Behind the Scenes with Removal of Mask, 2022
gouache on paper
42 x 29.5 cm (sheet); 50.6 x 38.5 cm (frame)
signed, dated and titled 'Susan Norrie/2022/Behind the/Scenes/with removal/of mask' (on the reverse)
When I am confronted by human suffering, I often escape into the world of make believe.
Recently, I’ve found myself returning to the world of Disney and have become fascinated with a series of photographs taken behind the scenes at Disneyland from the 1960s: especially those images of employees abandoning their props, taking off their masks, costumes and suits… the moment between being ‘in character’ and stepping away from fantasy and back into the mundane everyday world.

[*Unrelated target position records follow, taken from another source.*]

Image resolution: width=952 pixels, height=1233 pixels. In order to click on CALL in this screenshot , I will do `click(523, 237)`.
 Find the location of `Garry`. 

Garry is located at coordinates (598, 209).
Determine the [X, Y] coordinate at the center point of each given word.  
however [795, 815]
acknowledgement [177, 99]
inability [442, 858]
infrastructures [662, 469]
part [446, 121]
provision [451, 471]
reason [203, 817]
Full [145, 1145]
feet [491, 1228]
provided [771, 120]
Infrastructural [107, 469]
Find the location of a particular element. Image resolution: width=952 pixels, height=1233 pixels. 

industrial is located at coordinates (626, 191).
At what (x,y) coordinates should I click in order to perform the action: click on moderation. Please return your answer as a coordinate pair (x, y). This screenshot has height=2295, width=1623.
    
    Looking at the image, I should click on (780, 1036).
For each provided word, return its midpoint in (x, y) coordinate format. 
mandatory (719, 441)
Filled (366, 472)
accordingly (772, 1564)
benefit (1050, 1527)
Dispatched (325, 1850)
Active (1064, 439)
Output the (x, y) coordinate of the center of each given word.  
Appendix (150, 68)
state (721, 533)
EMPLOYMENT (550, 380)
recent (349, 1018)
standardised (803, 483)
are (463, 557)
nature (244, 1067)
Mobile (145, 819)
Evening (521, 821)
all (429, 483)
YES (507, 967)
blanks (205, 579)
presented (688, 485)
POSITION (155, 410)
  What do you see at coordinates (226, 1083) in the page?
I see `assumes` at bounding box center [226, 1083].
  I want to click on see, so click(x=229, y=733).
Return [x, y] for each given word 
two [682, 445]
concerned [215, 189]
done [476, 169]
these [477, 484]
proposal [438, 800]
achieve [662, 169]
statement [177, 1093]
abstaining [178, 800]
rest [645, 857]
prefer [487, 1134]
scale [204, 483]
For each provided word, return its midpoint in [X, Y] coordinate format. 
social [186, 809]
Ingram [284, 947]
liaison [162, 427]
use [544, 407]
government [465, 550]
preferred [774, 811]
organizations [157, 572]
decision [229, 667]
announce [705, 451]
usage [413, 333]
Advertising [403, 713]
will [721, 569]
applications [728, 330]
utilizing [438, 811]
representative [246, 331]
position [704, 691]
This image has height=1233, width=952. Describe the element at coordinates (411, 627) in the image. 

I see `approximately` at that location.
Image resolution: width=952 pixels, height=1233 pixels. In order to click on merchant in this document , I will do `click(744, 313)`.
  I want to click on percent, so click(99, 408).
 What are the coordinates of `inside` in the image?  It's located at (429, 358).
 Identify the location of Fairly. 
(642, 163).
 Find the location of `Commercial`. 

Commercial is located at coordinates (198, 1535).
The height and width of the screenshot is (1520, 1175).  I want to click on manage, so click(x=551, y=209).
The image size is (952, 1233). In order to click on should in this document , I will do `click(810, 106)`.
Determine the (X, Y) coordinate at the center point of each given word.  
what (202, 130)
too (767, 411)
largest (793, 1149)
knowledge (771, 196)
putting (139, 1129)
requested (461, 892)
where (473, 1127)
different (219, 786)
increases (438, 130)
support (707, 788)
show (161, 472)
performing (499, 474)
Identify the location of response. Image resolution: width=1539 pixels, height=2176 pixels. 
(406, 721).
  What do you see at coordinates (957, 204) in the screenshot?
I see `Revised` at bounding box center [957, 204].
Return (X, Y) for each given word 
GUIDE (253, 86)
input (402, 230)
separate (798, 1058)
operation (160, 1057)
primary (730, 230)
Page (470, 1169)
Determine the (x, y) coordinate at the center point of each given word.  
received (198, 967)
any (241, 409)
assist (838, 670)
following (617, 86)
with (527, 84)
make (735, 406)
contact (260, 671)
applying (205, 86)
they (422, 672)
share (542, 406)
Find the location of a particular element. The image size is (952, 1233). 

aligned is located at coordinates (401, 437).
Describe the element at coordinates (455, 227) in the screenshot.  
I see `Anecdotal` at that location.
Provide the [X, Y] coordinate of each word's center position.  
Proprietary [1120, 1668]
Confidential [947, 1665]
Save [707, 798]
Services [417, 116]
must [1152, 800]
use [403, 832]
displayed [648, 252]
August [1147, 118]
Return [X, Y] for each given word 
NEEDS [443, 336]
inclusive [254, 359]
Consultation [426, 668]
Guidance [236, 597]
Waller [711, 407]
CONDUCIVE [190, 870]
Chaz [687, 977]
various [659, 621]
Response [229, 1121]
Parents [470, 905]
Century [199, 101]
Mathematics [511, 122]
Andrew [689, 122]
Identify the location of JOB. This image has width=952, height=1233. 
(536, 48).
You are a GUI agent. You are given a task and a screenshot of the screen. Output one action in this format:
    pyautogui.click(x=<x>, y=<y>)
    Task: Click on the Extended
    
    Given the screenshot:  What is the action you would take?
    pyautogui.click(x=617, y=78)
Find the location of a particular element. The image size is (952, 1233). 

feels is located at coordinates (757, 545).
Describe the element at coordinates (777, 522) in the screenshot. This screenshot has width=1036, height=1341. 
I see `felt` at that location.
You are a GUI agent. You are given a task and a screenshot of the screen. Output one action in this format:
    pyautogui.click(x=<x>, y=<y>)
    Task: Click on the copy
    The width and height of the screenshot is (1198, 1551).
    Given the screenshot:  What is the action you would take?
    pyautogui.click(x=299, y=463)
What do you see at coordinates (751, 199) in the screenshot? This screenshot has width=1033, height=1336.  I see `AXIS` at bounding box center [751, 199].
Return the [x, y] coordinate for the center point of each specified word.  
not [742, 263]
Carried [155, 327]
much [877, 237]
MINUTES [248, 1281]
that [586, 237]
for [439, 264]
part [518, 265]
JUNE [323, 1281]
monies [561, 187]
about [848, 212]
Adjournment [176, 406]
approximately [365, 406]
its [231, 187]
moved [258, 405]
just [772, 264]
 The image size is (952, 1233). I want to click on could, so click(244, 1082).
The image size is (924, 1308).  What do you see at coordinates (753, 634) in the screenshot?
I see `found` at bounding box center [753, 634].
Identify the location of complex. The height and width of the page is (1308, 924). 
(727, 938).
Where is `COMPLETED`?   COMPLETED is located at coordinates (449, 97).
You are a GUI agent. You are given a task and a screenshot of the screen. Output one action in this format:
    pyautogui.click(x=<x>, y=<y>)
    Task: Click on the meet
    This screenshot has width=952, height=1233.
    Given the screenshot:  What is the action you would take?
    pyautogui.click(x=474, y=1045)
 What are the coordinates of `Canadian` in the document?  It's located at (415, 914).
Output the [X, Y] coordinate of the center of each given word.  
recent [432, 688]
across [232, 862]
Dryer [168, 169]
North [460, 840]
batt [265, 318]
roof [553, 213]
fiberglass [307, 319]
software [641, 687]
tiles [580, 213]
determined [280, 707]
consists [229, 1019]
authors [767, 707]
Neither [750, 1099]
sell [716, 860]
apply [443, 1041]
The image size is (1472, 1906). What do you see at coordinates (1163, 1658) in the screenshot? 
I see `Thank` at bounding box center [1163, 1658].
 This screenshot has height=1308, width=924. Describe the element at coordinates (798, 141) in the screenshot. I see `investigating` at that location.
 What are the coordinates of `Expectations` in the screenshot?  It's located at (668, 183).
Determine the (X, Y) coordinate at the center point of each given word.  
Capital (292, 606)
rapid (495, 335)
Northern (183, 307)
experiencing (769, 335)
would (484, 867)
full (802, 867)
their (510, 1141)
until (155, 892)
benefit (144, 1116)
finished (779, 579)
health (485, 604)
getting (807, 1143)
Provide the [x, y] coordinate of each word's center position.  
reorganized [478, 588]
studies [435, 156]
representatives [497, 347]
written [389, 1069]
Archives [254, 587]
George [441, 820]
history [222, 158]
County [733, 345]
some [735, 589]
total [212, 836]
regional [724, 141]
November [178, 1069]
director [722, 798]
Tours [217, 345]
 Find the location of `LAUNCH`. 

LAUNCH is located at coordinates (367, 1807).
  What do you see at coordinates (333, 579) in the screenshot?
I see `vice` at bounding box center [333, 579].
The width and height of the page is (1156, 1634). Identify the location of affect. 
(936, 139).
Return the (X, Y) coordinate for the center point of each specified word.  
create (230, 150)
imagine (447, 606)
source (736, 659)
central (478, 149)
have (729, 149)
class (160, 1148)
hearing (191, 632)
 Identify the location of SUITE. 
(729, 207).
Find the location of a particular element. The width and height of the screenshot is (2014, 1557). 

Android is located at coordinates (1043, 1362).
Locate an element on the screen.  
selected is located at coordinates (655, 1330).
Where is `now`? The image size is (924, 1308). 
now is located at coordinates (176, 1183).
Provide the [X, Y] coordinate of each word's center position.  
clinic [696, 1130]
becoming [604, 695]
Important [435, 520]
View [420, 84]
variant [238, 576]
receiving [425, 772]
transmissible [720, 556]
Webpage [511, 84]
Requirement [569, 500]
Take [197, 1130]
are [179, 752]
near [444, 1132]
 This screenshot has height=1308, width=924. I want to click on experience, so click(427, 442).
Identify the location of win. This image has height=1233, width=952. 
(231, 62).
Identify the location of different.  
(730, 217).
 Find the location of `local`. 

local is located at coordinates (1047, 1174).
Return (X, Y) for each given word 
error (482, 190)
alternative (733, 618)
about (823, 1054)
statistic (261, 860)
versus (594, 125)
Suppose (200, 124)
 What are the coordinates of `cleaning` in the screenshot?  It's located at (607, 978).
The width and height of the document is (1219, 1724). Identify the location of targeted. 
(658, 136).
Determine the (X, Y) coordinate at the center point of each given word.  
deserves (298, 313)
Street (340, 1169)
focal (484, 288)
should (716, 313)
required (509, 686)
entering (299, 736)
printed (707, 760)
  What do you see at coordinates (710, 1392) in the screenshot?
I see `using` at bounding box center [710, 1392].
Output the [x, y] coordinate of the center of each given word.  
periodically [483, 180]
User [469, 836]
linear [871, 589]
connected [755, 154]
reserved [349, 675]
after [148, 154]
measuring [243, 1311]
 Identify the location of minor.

Today, Disney is a massive corporation. Its worldwide entertainment business – from theme parks, movies to broadcast media – plays upon and exploits the human need to escape a world of despair made more confronting by war, man-made and natural disasters, and challenging socio-political circumstances. Disneyland maybe an enchanting, fun and wondrous place to visit, but equally it is a sombre reflection upon the fragility of the human condition.
Image courtesy of the artist
Susan Norrie's preoccupation with politics and the environment have
always informed the subject matter of her work. From the feminist overtones of
her earlier series 'Lavished Living', (1983-1984) and 'Objet D'Art' (1988), to
her comments on consumerism found in her series 'Tall Tales and True'
(1986-1987) and 'Peripherique' (1989), or to the more recent video works
'Undertow' (2002) and the geologically and politically volatile view of
Indonesia documented in 'Havoc', seen at the 2007 Venice Biennale, Norrie’s
diverse oeuvre is challenging and, at times, polemical in its honest
deconstruction of modern society.
After studying painting at the National Art School, Sydney and the National
Gallery School, Melbourne in the 1970s, Norrie began creating films and
installation pieces in the mid-1990s; works that blur the line between art and documentary.
The beauty of Norrie’s works – whether it be painting, drawing, installation or
video – is Norrie's control of media and materiality. The tactile quality of
her surfaces are often a contradictory experience to the harsh reality of the
stories she tells.
From the moment Norrie began exhibiting in 1982, her work has been
highly regarded for being both conceptually and materially advanced. In 1987, she
won the first Moet & Chandon prize for an artist under 35, which became a
pivotal point in her career. Since then, she has held residencies at Greene
Street Studio, New York, and in New Zealand and Germany. She received the 1997
Seppelt Prize, Contemporary Art Award, Museum of Contemporary Art, Sydney. In
1999 she received an Australia Council Fellowship, and in 2004 she received an
APA Scholarship for PhD Studies at the University of New South Wales, Sydney.
Norrie’s work has been exhibited in many international and national
surveys of contemporary art. She represented Australia at the 2007 Venice
Biennale, and has been in important group shows including the Montreal Biennale (2015); the Biennale of Sydney (2014, 2004); the Yokohama Triennale (2011); In the Balance: Art for a Changing World,
Museum of Contemporary Art, Sydney (2010); and Figuring Landscapes, Tate Modern, London (2008). Norrie's work has been written on extensively and is held in all state and most regional gallery
collections of Australia, as well as in the Auckland City Art Gallery and the
Solomon R. Guggenheim Museum, New York.